## [Objective]
Starting at the line that contains "Image resolution: width=1280" and continuing through the end of the records below, recast those lines as a numbered list. Omit blank lines and pictures.

(Entries on finding words and elements)

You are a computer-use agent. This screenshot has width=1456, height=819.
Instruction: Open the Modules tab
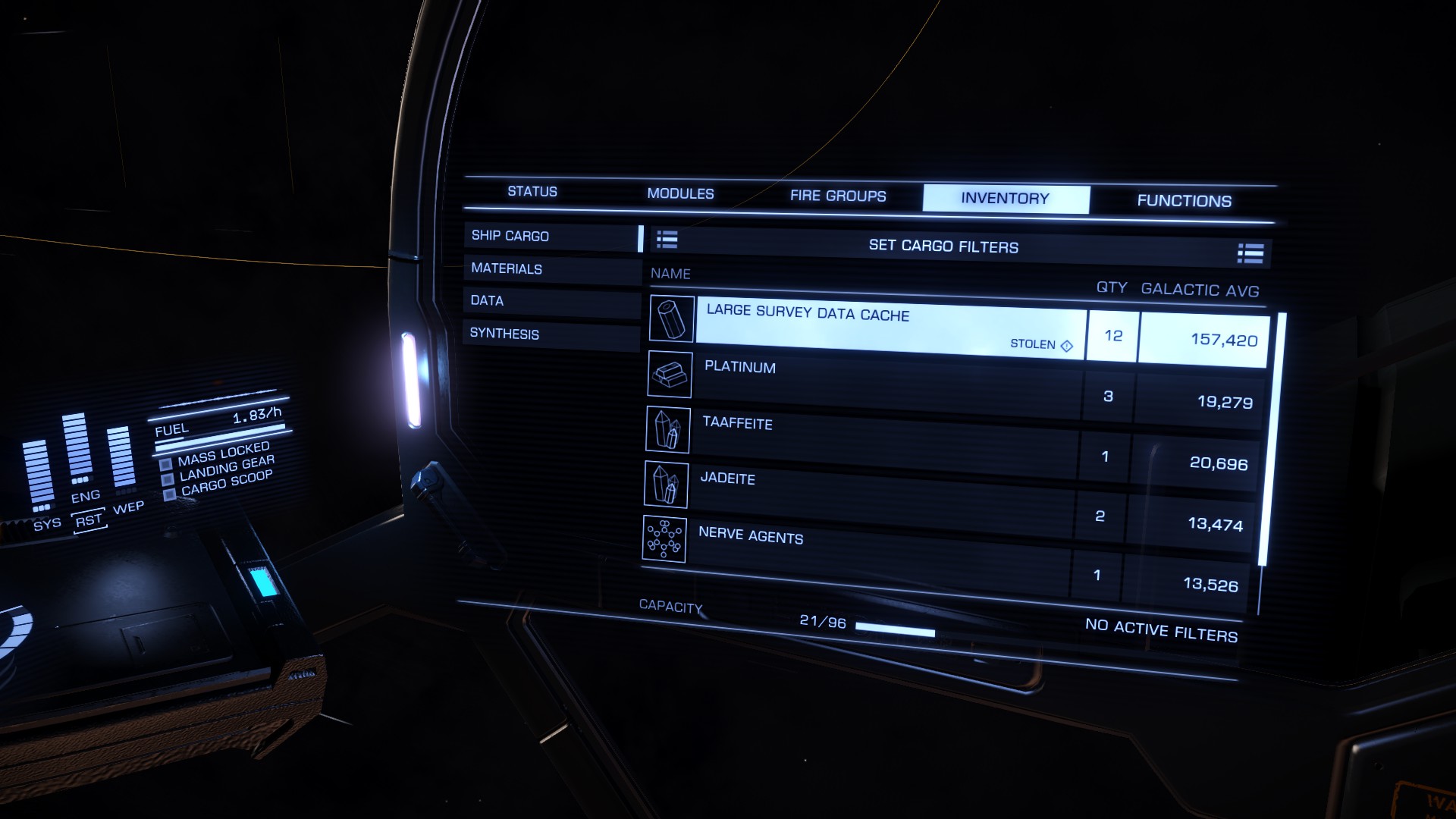pyautogui.click(x=680, y=194)
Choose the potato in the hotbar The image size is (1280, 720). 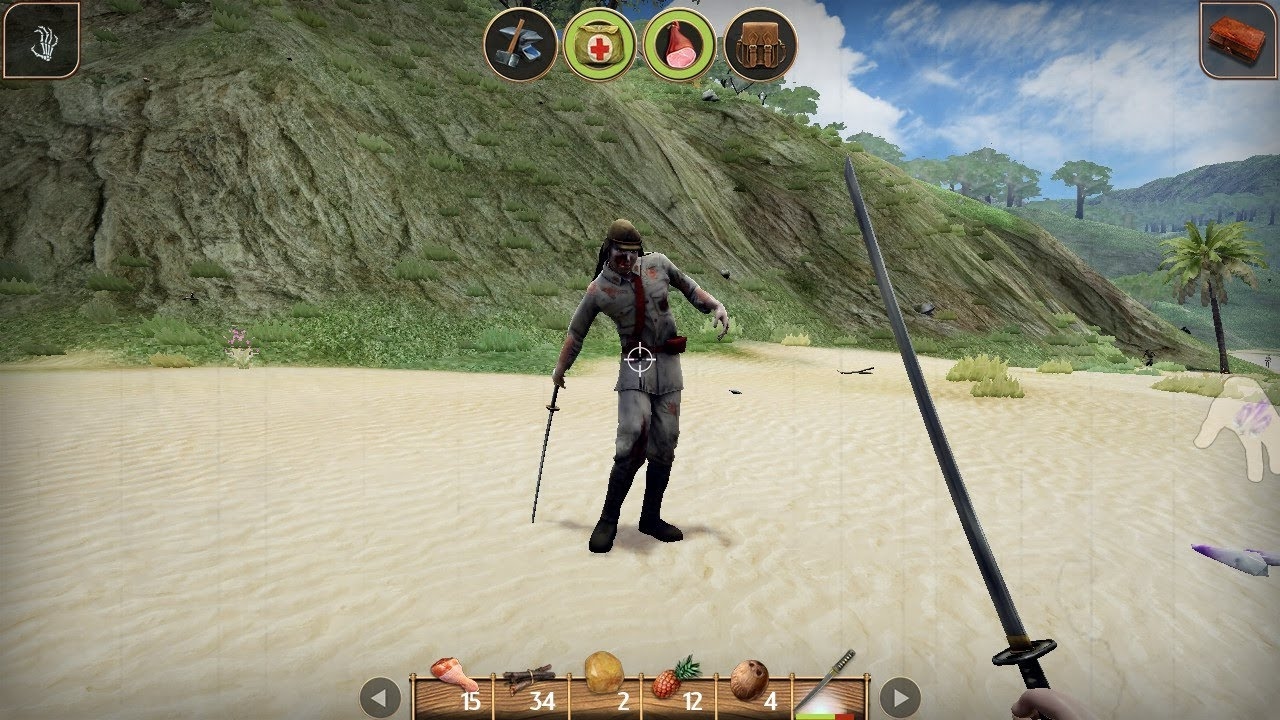(x=605, y=686)
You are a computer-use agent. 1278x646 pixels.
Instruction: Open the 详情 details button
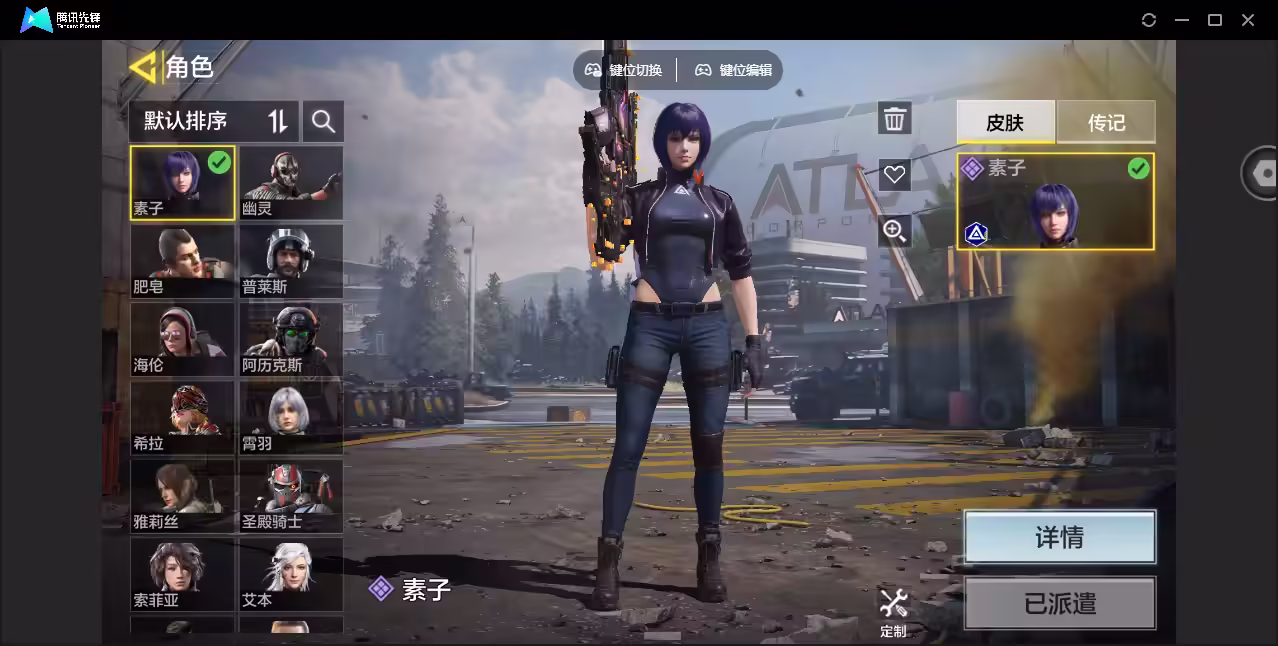[x=1059, y=537]
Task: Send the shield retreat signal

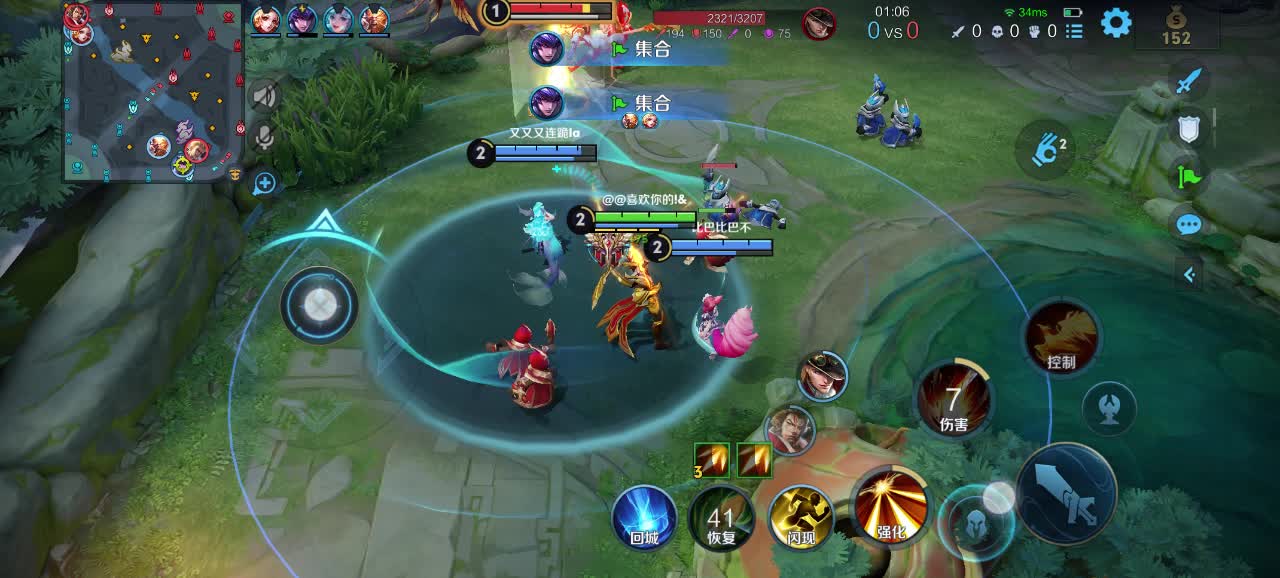Action: point(1188,127)
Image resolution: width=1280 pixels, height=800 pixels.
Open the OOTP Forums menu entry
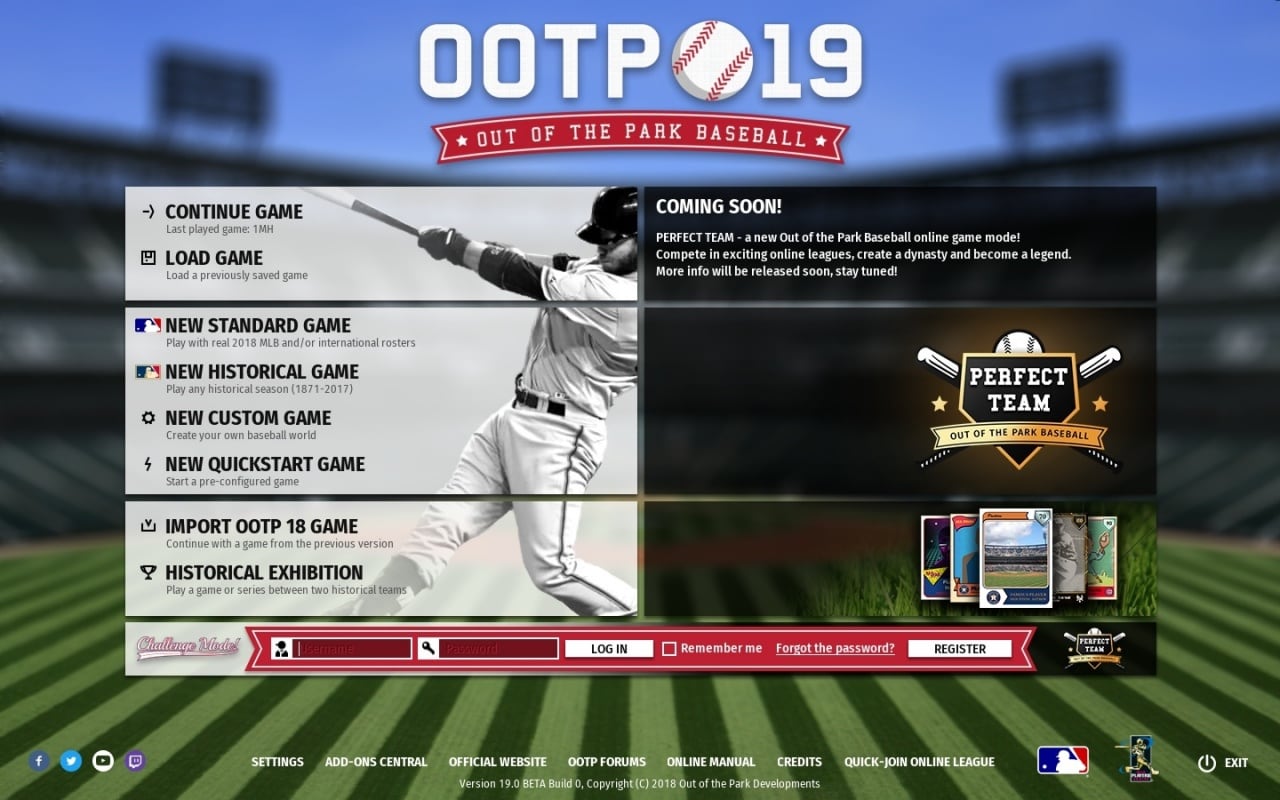(607, 761)
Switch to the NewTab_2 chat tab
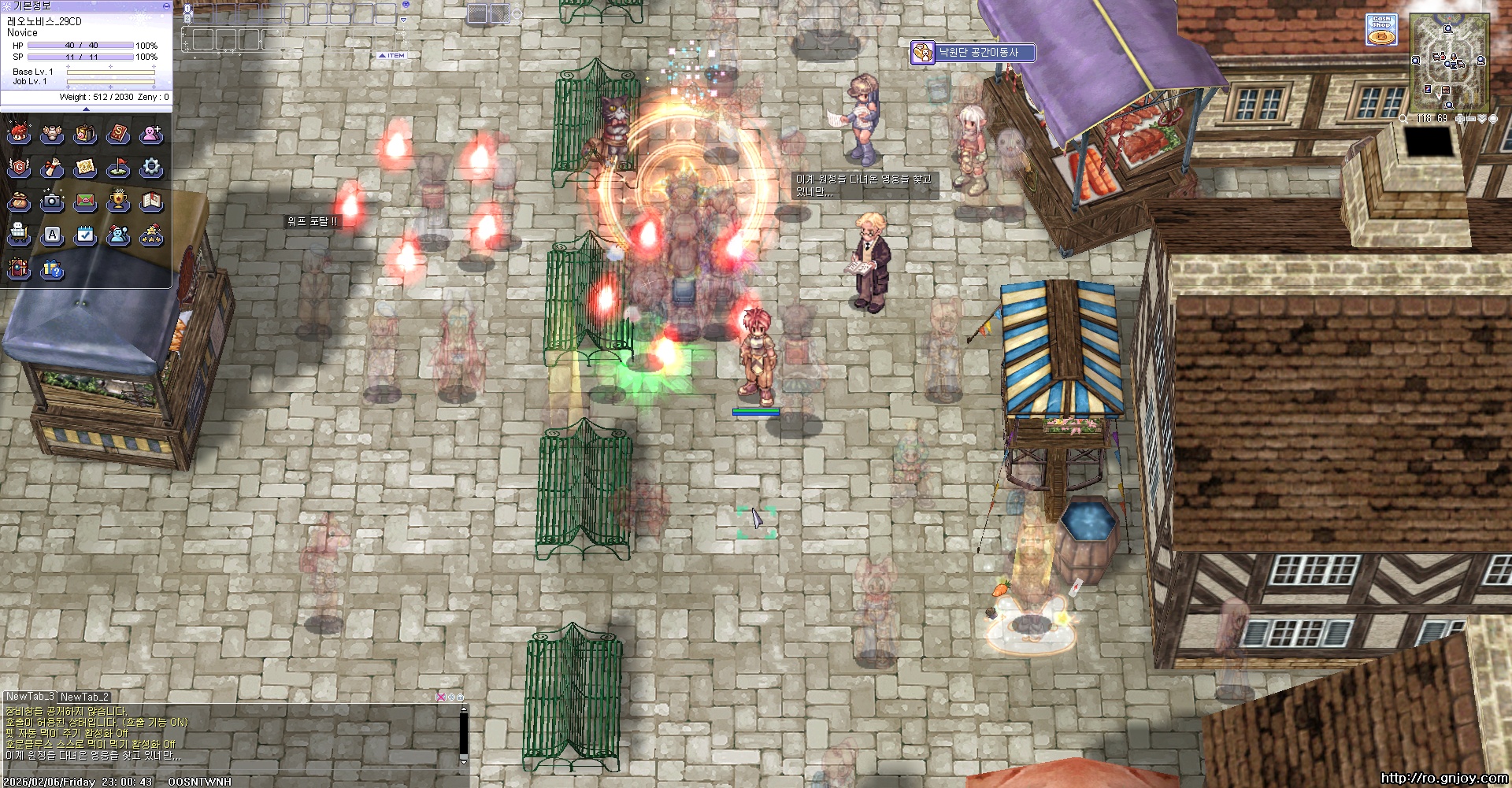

## [Final answer]
1. Image resolution: width=1280 pixels, height=800 pixels.
2. Open the OOTP Forums menu entry
3. (607, 761)
4. Switch to the NewTab_2 chat tab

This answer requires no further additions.